## Activity
Below are lines of data; count those containing the word "Podcasts" and write nothing but the number.

[Extracted data entries]
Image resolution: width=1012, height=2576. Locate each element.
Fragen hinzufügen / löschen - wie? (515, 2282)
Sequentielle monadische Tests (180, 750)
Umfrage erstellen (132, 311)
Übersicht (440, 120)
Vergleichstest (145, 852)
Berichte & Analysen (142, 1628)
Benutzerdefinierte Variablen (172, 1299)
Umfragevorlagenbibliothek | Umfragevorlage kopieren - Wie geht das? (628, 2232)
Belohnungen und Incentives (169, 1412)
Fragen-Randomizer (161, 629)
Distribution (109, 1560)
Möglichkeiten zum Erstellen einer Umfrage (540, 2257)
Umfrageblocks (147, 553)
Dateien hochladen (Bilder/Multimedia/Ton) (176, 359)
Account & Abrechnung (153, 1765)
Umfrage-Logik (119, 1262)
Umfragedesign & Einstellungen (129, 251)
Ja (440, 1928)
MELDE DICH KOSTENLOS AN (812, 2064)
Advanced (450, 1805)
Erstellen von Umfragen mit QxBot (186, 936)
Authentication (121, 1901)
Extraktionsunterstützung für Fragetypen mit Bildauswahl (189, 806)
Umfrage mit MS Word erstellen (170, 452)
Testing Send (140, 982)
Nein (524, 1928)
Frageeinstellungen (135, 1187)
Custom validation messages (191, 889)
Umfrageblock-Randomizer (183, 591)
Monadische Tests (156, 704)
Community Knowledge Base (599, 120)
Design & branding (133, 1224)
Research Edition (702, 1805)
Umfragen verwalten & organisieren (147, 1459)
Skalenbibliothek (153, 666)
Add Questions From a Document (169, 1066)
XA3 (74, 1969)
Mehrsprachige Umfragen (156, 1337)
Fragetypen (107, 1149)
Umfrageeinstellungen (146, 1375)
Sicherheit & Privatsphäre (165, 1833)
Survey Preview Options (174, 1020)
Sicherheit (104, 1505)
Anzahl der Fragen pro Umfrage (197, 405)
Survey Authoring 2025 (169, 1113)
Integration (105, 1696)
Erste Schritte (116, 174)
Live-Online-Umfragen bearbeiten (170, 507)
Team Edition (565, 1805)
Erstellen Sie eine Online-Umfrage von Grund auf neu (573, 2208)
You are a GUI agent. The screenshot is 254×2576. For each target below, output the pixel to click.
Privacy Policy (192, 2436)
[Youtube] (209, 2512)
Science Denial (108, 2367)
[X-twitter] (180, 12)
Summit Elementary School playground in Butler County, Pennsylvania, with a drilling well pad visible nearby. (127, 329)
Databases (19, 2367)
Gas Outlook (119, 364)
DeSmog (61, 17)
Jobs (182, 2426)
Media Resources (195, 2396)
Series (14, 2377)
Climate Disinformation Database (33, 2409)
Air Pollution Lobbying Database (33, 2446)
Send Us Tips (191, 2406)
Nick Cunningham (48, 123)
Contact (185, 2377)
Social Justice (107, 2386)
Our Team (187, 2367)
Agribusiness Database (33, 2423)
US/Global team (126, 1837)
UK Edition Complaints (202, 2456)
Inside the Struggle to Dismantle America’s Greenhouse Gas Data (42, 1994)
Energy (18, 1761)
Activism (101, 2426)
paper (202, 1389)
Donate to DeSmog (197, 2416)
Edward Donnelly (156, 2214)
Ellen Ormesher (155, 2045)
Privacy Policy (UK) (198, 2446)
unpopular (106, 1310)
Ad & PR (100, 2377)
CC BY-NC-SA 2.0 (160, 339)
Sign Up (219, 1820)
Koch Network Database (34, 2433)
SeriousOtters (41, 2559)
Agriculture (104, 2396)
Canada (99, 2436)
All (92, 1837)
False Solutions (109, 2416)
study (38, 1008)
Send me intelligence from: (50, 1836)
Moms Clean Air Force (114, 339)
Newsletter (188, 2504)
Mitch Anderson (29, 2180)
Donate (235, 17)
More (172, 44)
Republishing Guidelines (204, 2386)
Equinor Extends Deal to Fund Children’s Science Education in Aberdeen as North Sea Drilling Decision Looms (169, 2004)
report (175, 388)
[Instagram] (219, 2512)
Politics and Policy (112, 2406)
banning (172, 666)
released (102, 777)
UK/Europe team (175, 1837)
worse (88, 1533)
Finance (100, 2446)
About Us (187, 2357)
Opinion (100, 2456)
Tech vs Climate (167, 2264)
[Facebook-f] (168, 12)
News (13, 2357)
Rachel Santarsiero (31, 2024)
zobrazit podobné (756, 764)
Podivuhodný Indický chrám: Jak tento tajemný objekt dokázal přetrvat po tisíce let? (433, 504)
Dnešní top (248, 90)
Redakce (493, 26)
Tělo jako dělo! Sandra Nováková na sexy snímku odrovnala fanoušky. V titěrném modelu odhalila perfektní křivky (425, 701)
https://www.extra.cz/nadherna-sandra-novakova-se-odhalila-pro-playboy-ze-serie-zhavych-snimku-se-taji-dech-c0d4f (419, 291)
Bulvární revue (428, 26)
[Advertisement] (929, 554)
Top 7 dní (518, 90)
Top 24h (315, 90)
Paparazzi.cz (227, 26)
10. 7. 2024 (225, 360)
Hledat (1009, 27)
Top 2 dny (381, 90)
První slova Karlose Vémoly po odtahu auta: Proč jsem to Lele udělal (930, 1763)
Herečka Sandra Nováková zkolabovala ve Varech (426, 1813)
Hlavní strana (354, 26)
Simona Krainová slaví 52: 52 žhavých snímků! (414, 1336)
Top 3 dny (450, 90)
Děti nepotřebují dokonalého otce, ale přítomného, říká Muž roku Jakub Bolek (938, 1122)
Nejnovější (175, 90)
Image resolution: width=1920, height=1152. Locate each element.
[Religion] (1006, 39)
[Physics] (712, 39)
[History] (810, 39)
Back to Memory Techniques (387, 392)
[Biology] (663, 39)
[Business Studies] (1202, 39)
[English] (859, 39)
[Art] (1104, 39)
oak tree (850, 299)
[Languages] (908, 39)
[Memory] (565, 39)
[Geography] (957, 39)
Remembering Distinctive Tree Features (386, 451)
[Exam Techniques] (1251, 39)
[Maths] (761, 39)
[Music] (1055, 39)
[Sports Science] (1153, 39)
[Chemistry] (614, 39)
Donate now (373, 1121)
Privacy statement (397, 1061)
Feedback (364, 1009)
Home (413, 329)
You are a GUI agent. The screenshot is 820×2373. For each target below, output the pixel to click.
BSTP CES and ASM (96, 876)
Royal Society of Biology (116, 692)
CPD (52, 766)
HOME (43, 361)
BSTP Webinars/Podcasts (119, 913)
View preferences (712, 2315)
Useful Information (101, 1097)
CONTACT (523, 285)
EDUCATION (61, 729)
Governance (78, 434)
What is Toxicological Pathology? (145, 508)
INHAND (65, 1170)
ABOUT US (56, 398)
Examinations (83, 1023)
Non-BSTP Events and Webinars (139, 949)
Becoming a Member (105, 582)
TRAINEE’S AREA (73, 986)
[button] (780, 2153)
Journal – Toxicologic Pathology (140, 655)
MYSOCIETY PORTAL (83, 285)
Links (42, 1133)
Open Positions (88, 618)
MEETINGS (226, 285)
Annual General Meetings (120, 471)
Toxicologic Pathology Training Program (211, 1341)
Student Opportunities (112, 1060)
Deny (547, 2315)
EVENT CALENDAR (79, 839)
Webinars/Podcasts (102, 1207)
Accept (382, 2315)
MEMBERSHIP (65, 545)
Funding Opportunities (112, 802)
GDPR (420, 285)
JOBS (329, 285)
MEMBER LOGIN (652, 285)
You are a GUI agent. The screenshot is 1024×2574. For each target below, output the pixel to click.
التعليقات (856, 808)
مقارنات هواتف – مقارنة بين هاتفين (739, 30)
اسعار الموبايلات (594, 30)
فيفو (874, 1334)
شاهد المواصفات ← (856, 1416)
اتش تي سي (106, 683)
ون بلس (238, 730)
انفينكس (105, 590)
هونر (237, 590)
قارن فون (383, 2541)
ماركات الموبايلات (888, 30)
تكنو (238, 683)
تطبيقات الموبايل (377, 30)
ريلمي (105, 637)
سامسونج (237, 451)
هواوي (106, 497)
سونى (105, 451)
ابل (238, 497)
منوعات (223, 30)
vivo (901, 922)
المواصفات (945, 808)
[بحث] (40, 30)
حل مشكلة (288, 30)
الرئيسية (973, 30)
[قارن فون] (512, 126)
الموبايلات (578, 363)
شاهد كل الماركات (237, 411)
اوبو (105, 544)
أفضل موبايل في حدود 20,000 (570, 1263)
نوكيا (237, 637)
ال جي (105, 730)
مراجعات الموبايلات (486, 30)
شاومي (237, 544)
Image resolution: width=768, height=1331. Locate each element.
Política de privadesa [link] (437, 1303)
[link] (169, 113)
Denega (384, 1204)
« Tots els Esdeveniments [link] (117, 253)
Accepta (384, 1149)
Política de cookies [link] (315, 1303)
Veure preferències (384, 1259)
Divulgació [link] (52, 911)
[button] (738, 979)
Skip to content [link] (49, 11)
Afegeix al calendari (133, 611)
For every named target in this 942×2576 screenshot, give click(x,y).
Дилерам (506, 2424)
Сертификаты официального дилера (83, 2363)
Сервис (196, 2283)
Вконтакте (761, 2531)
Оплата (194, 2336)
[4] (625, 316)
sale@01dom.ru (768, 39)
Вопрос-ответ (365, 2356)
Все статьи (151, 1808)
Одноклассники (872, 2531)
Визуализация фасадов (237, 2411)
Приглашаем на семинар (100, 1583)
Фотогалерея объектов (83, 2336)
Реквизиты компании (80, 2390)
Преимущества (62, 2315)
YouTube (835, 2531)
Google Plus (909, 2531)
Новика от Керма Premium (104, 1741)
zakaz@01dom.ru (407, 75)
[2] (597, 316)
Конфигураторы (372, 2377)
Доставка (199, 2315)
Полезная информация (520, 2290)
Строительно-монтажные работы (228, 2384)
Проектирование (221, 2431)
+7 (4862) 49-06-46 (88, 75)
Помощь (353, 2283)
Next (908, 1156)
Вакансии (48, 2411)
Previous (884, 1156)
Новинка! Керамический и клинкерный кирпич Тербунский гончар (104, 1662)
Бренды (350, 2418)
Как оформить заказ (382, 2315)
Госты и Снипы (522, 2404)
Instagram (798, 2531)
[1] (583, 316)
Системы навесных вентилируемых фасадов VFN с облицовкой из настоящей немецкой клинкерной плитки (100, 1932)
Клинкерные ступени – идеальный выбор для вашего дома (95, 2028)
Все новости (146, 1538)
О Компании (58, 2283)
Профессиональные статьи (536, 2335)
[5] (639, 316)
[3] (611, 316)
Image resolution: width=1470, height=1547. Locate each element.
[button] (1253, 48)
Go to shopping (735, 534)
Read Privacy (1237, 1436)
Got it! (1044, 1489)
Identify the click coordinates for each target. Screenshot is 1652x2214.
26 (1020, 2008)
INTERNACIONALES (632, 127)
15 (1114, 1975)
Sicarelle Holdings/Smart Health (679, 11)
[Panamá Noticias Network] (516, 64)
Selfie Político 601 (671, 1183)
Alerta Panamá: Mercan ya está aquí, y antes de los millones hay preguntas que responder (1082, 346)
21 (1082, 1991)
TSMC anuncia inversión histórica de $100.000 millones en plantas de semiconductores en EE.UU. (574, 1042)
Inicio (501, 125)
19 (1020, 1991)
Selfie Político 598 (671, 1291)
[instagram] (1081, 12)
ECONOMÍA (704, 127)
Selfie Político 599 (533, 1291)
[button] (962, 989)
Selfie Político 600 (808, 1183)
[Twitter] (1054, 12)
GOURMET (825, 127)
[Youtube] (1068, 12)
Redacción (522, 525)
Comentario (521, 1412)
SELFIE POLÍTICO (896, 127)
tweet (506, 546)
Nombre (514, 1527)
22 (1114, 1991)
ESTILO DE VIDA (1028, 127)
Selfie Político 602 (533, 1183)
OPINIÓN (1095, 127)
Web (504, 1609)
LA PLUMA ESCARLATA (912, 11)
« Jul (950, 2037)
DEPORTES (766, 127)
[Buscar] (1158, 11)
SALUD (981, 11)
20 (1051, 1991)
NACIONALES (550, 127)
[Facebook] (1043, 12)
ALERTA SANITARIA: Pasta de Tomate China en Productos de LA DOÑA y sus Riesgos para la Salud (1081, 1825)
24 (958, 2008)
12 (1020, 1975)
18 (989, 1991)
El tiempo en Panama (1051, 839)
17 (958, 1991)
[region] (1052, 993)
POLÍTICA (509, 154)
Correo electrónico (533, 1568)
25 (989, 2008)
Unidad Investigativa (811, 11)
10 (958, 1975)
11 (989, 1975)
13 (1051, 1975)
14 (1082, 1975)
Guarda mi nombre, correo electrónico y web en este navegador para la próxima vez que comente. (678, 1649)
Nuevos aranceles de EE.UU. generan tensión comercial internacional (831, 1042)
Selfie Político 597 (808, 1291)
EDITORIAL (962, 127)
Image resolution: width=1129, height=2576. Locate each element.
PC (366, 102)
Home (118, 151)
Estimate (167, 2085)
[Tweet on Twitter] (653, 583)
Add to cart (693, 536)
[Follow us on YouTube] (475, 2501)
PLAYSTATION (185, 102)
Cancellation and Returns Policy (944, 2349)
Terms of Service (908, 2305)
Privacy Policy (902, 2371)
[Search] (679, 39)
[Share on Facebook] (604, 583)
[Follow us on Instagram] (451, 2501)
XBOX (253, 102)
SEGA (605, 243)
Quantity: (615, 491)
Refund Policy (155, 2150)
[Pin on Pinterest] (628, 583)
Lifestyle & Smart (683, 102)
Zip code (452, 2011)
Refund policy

## Reply to the exercise
2